On Intel's (NASDAQ:INTC) most recent earnings call, management had some disappointing news to share with investors. The company had previously expected to be able to grow revenue in its data center business by a low double-digit percentage rate.
However, thanks to a slowdown in the enterprise server market, the company reduced that guidance to revenue growth rate in the "high-single digits" for 2016.
On Intel's most recent earnings call, one analyst asked management for some insight into whether Intel's previously stated long-term data center group growth goal of 10-15% would be "sustainable" longer-term.
Intel executive Stacy Smith ducked the question, saying that Intel would "hold off on providing a forecast for 2017 at this time," noting that such guidance will be issued in January.
Interestingly, at the recent Barclay's Technology Media and Telecom conference, Intel data center group chief Diane Bryant seemed to indicate that its long-term growth target for this business is still at least 10% with the following statement:
Yes, when we talk about the double-digit growth out to the horizon, a significant portion of it is beyond the growth [in] microprocessors and the diversification of our product line.

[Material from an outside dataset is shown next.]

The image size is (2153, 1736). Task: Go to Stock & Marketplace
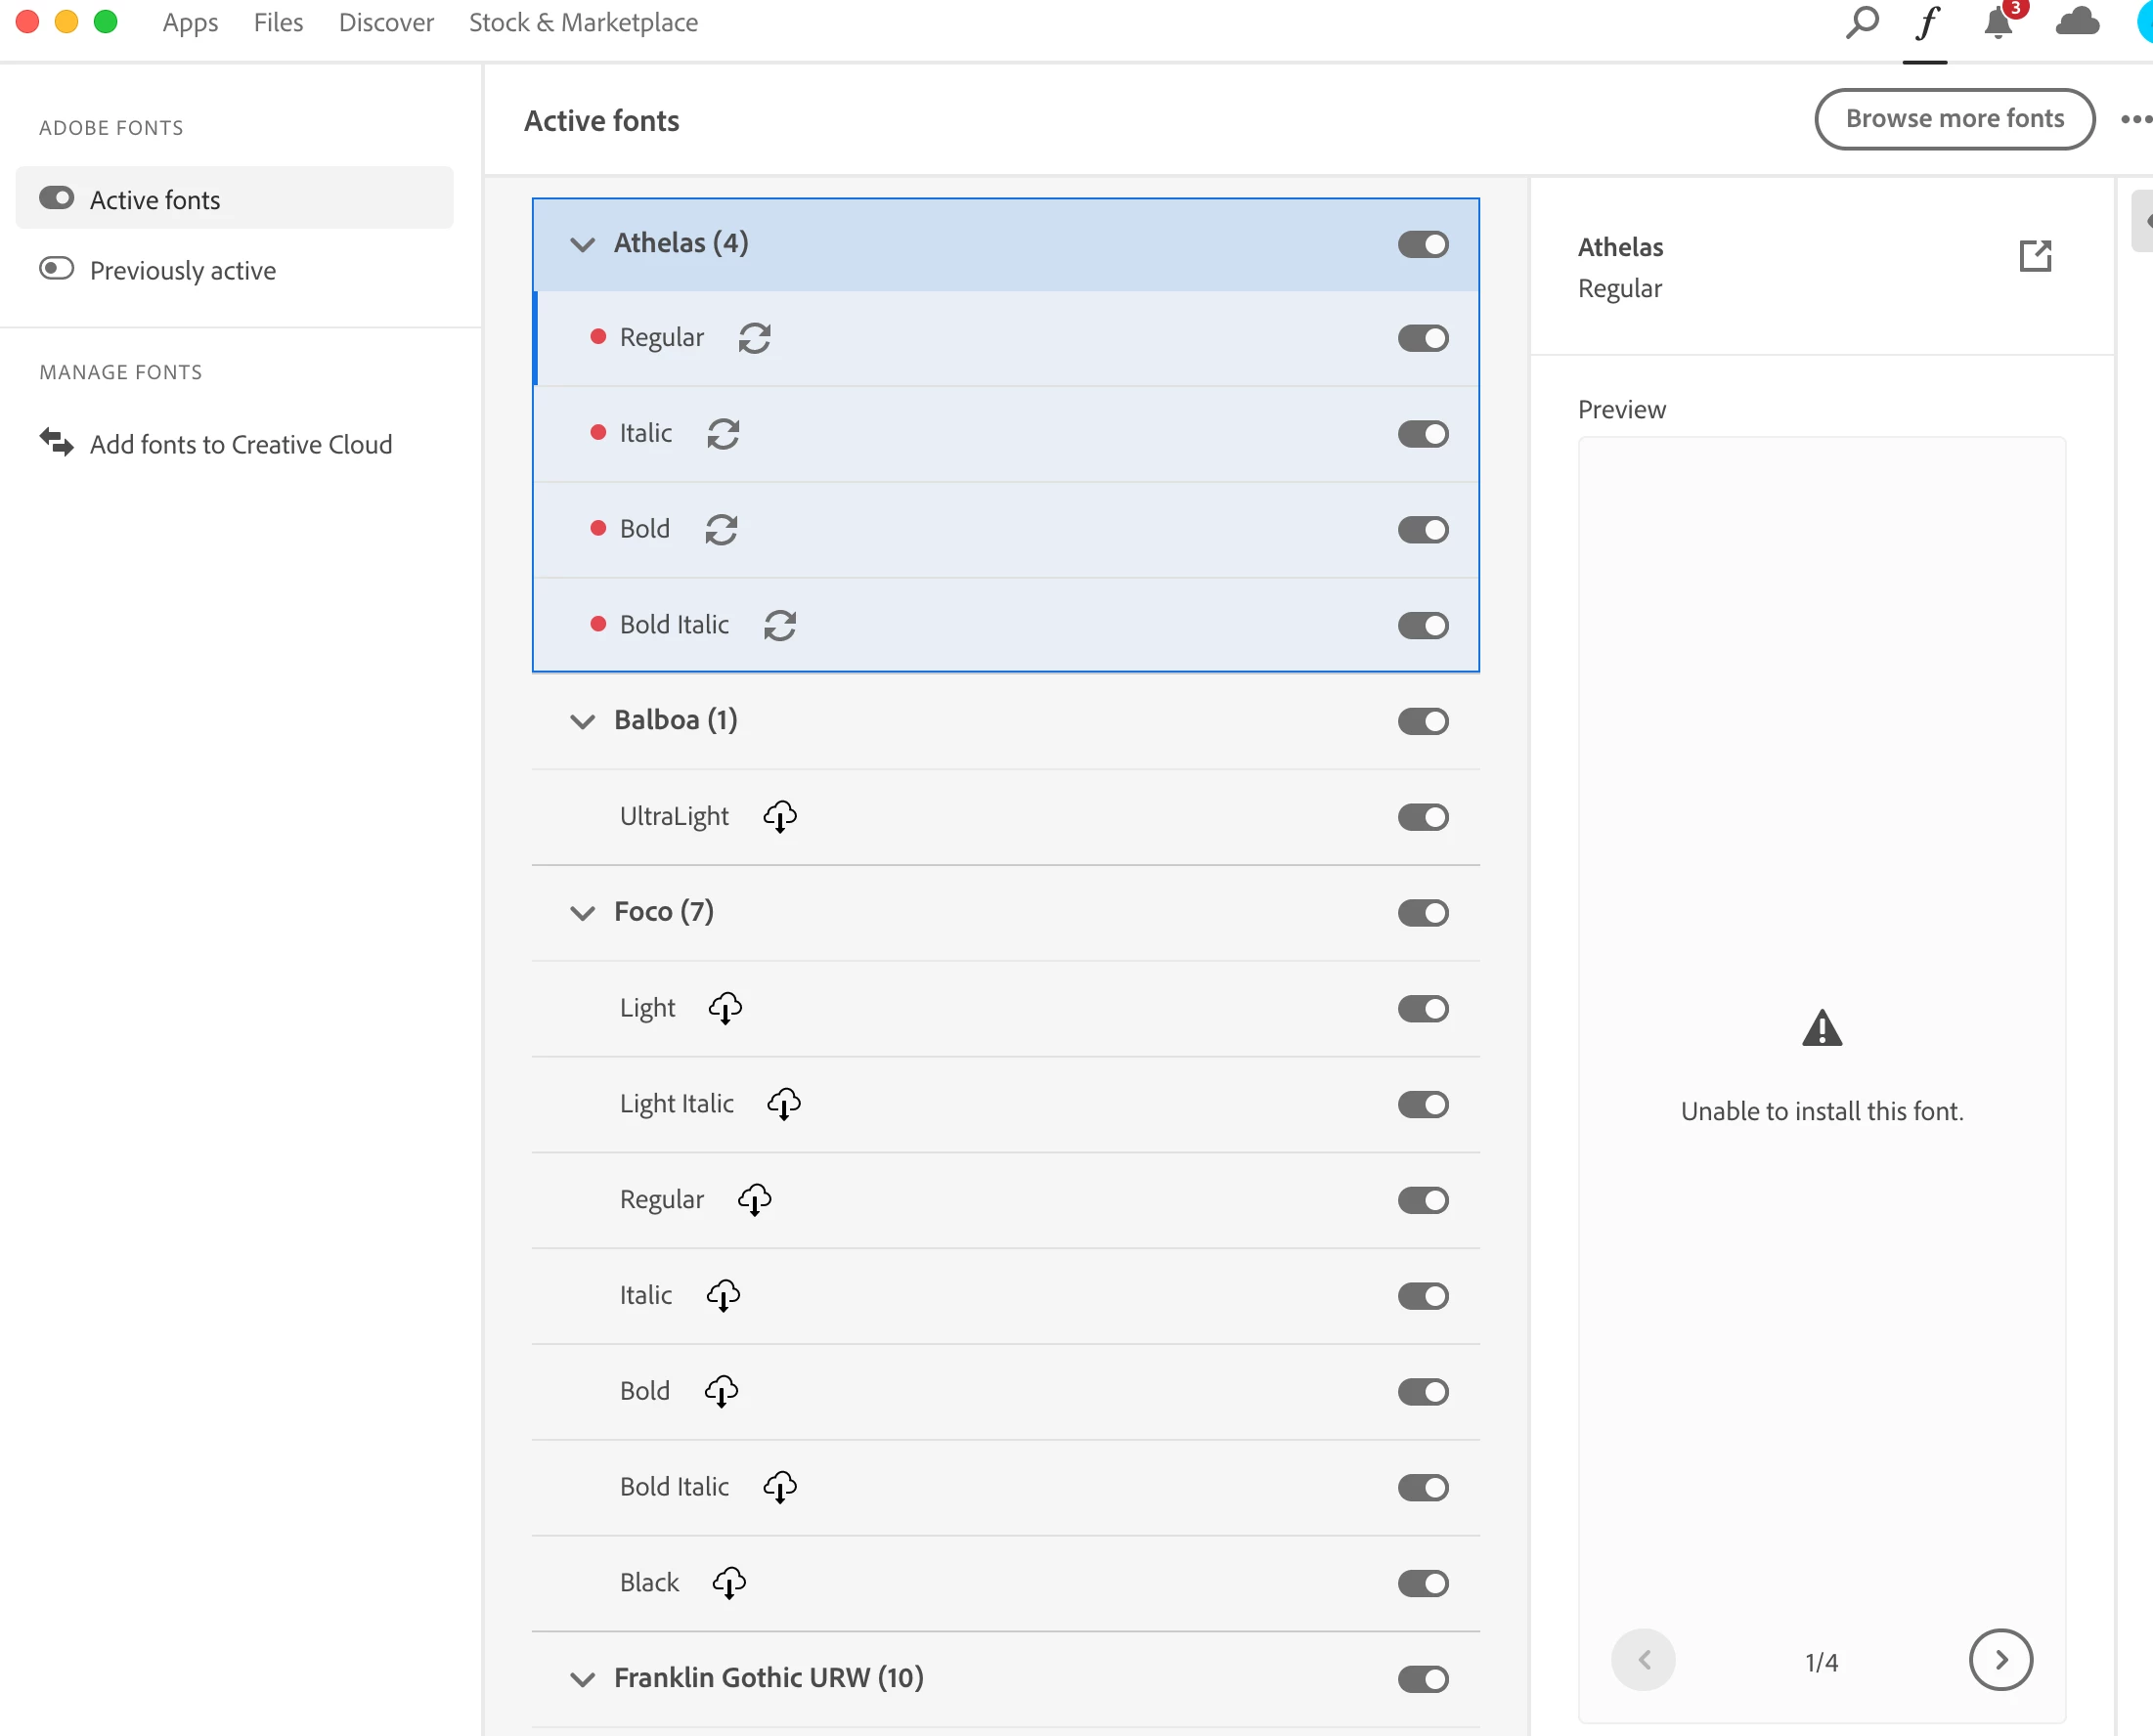pos(583,22)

If this wasn't a mistake, then it seems that Intel thinks that its data center group should be able to deliver better performance in the coming years than it is expecting to deliver this year.

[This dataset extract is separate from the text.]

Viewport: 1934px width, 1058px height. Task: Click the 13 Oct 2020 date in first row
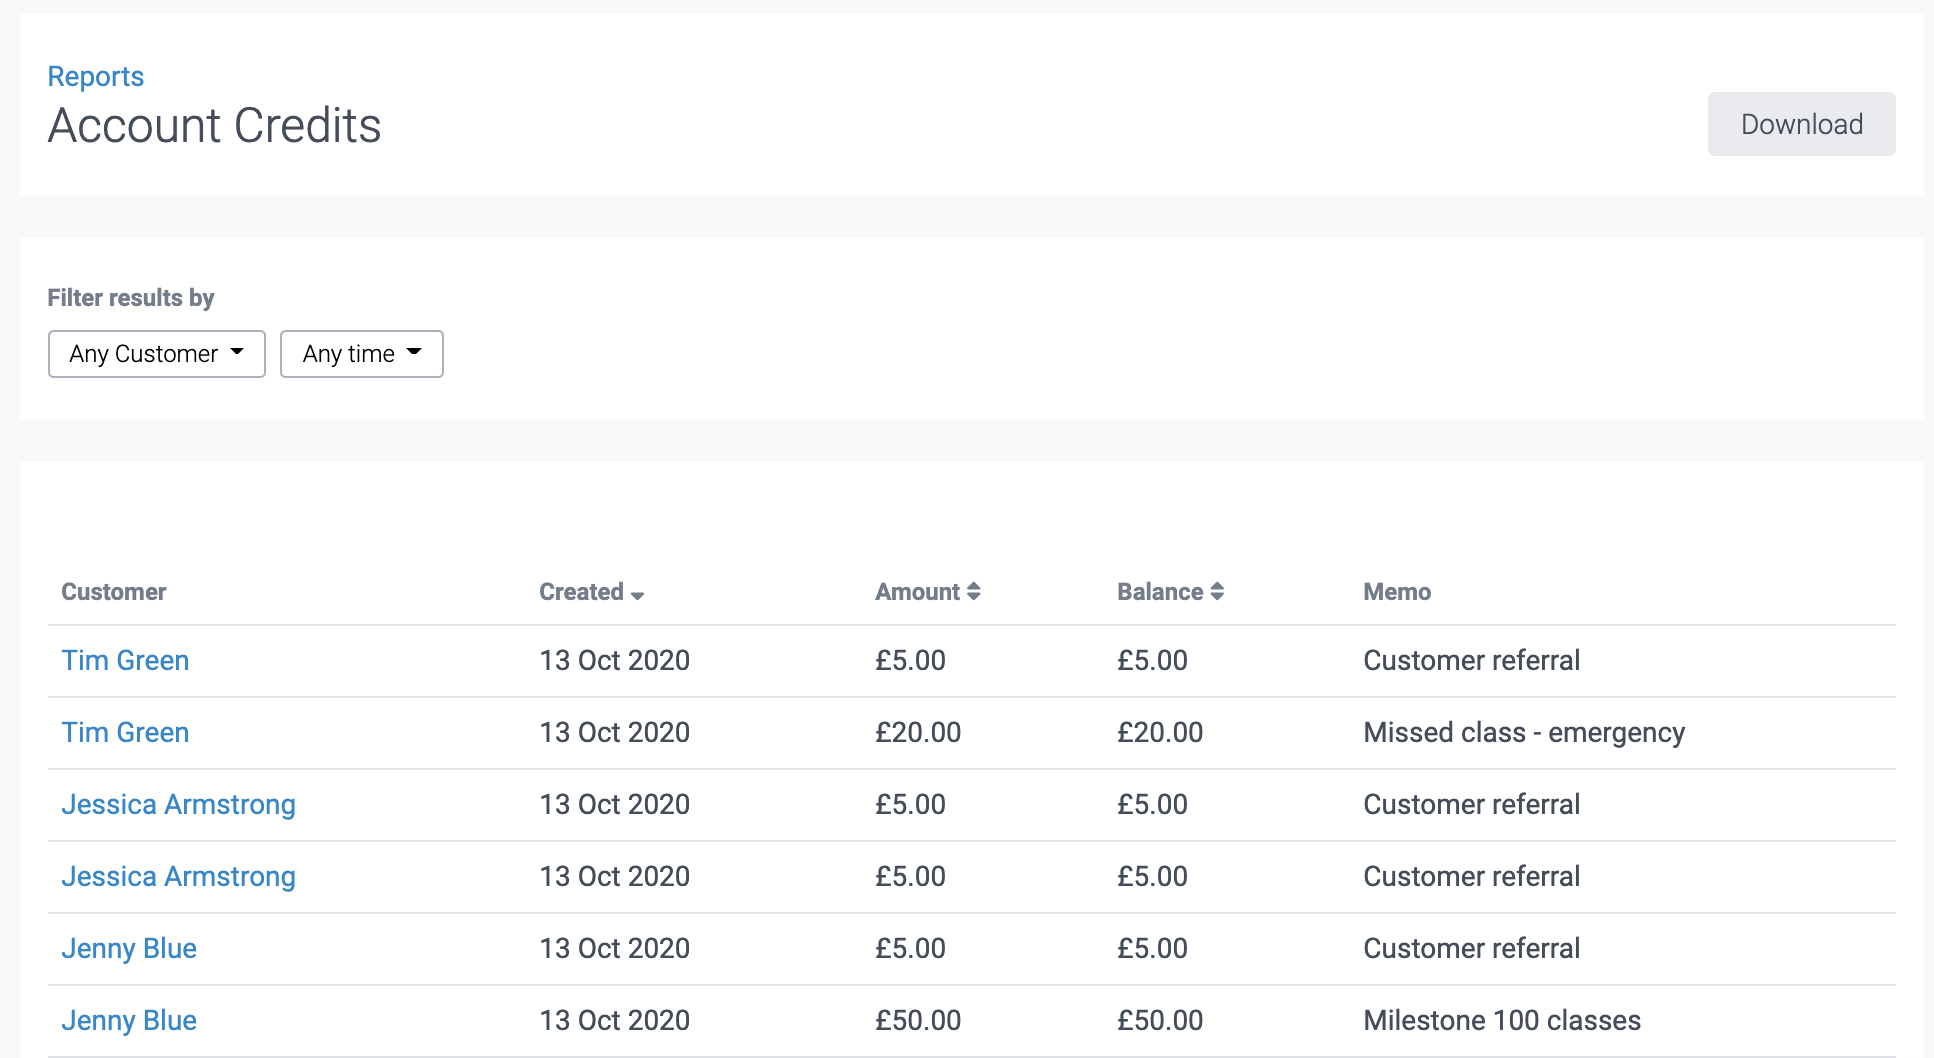[x=614, y=660]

Is such a growth rate realistic?
Back at its 2015 investor meeting, Intel showed the following slide illustrating the key impediment to its data center growth rate:
Even for 2016, Intel said that roughly a third of its data center CPU revenue would come from the enterprise server market -- a market that's generally not expected to grow.
That's a clear improvement from where it was in 2013, but it still means that if the enterprise market declines, it can significantly dilute the growth enjoyed by the other, healthier segments.

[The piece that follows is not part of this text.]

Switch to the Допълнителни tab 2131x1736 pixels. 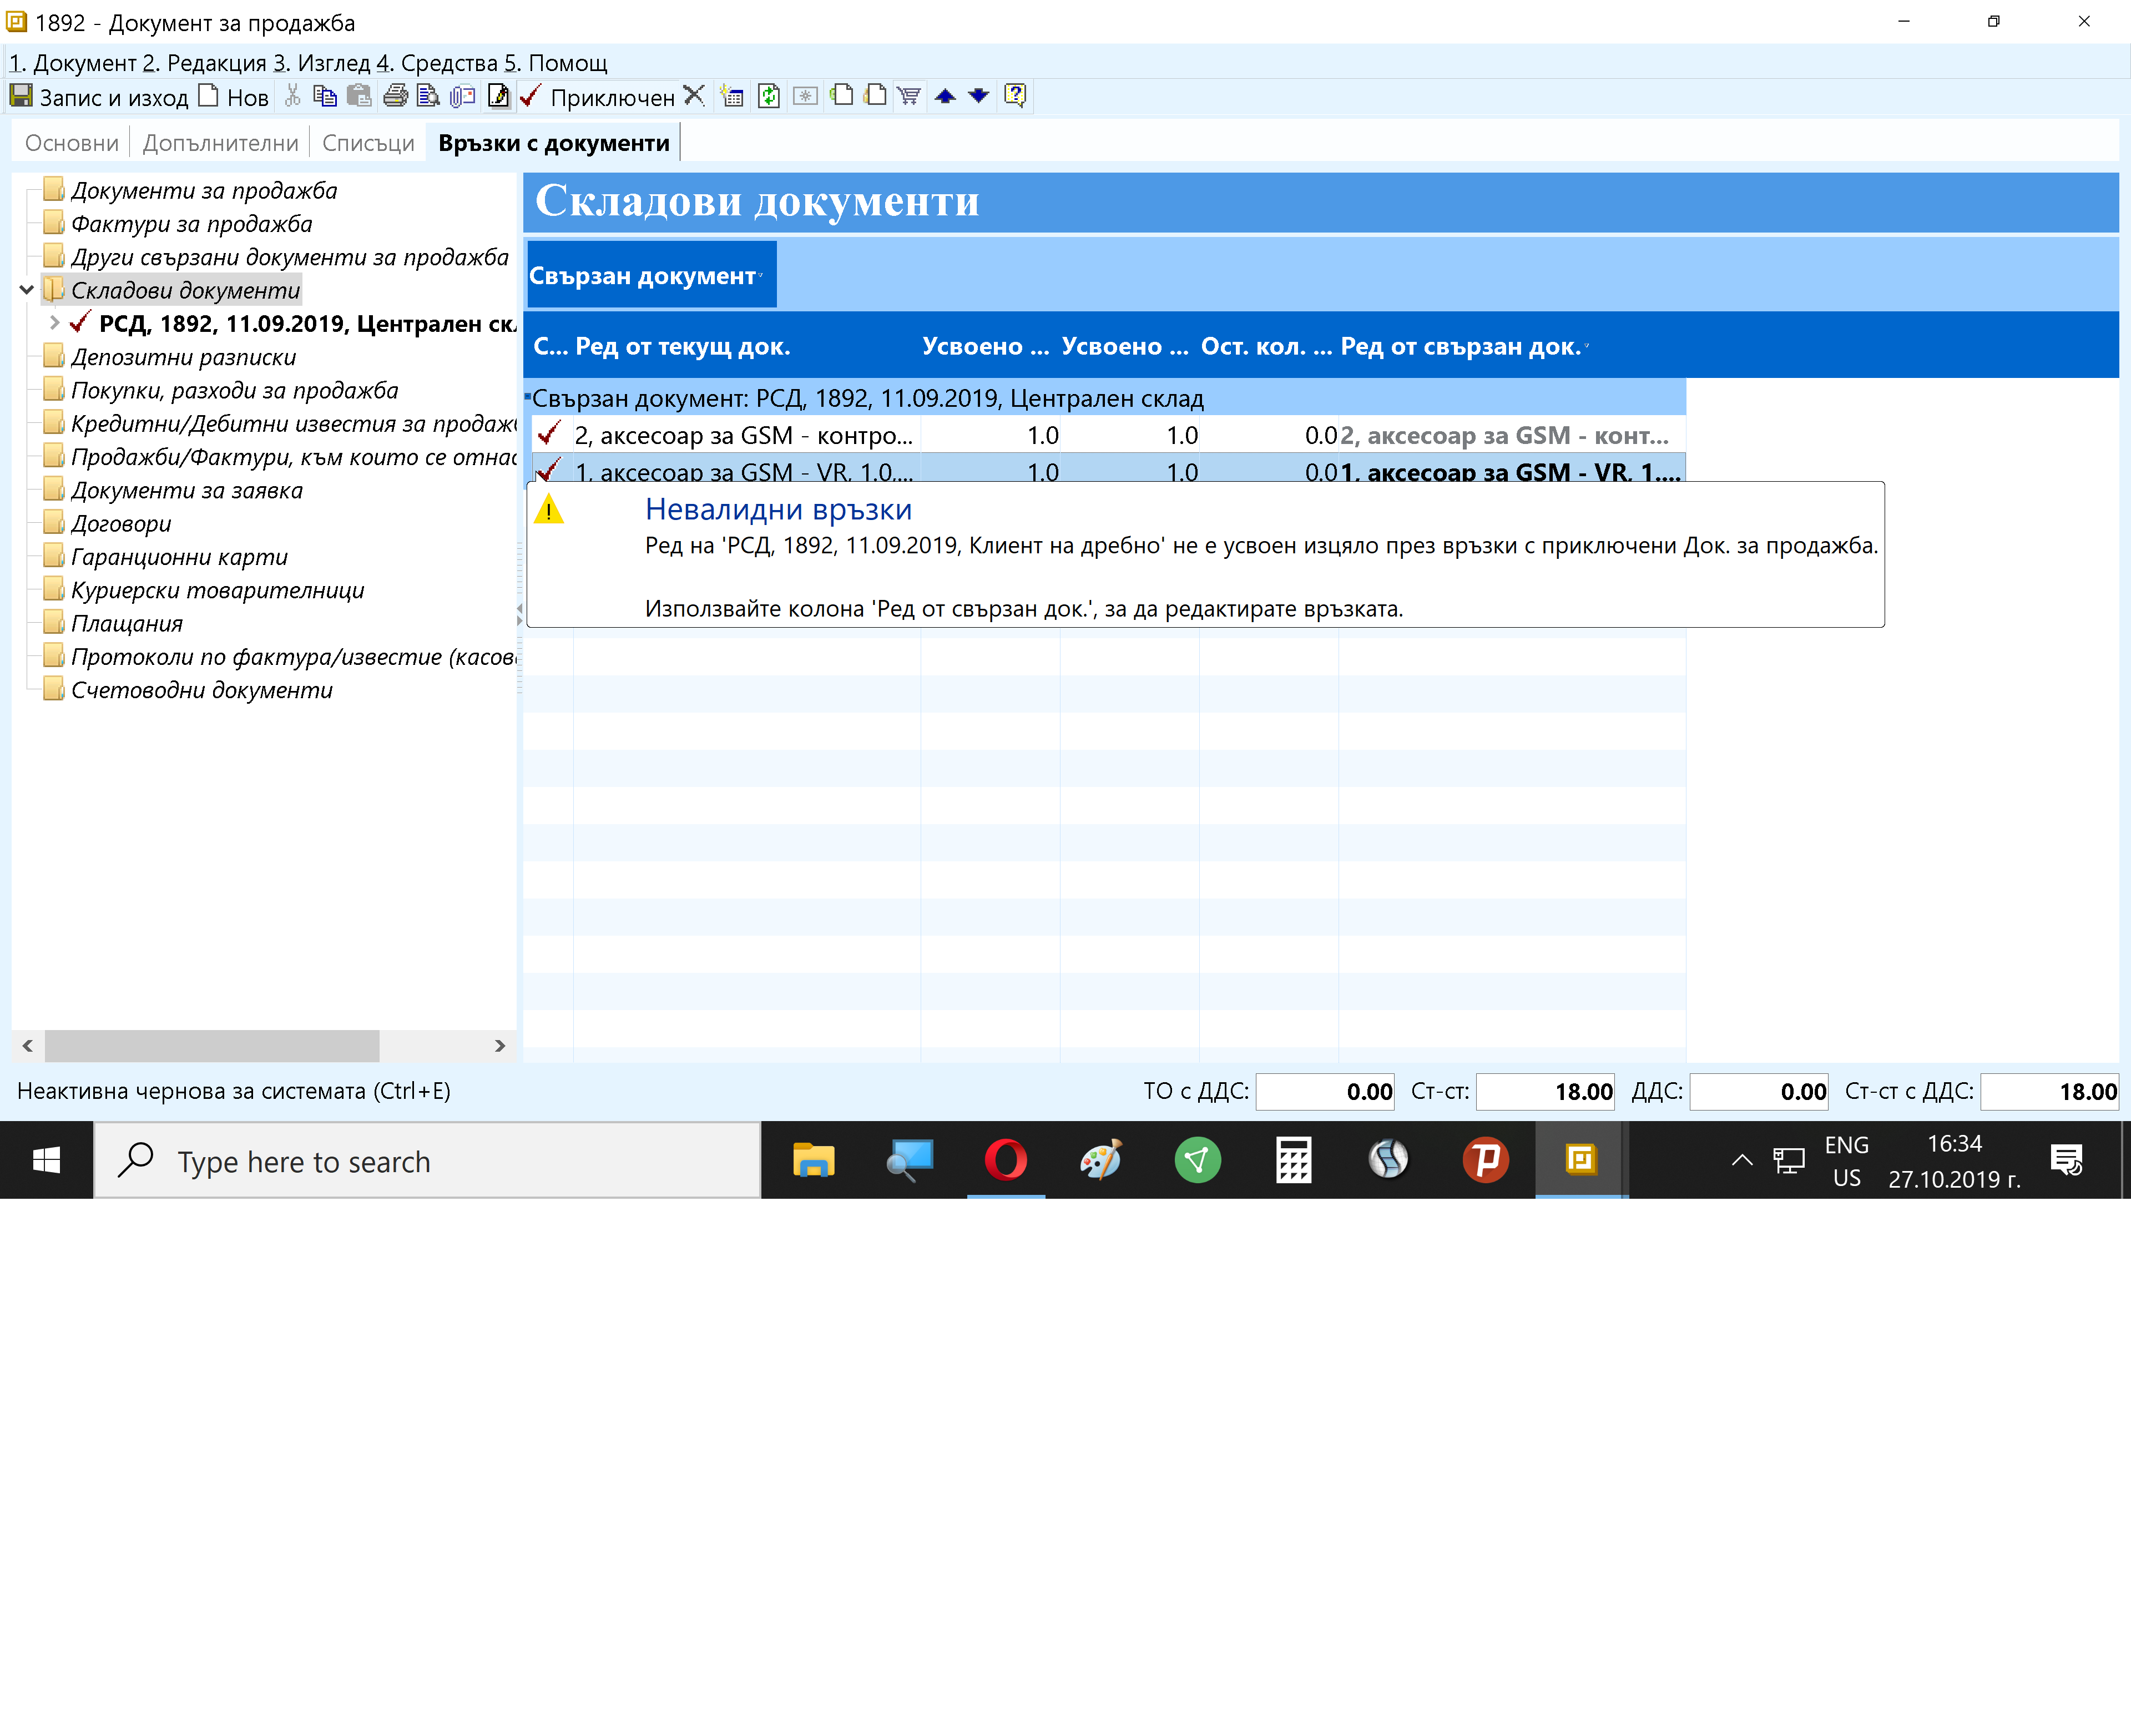click(x=220, y=143)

What should make it easier for Intel's data center group to hit that double-digit growth rate is the fact that enterprise continues to shrink as a percentage of its server CPU shipments. The smaller a portion it is of the overall business, the easier it is for the high growth rates of the other segments to drive solid growth for the rest of the business.
However, for that hypothesis to work, Intel will need to keep up the rapid growth rates in the other two-thirds of the business.
I'd say this is realistic, but it will necessarily get tougher over time as those non-enterprise businesses simply get huge.
10%+ long-term revenue growth would be solid
It would obviously be great if Intel could see a path to a 15% compounded annual revenue growth rate over the next 3-5 years, but that's probably too high considering how this business has performed over the last several years.
If Intel resets its target to "double digit growth" -- in other words, 10% or better -- and manages to hit that consistently over the next several years, then that would be a very respectable result that would add substantially to the company's top and bottom lines.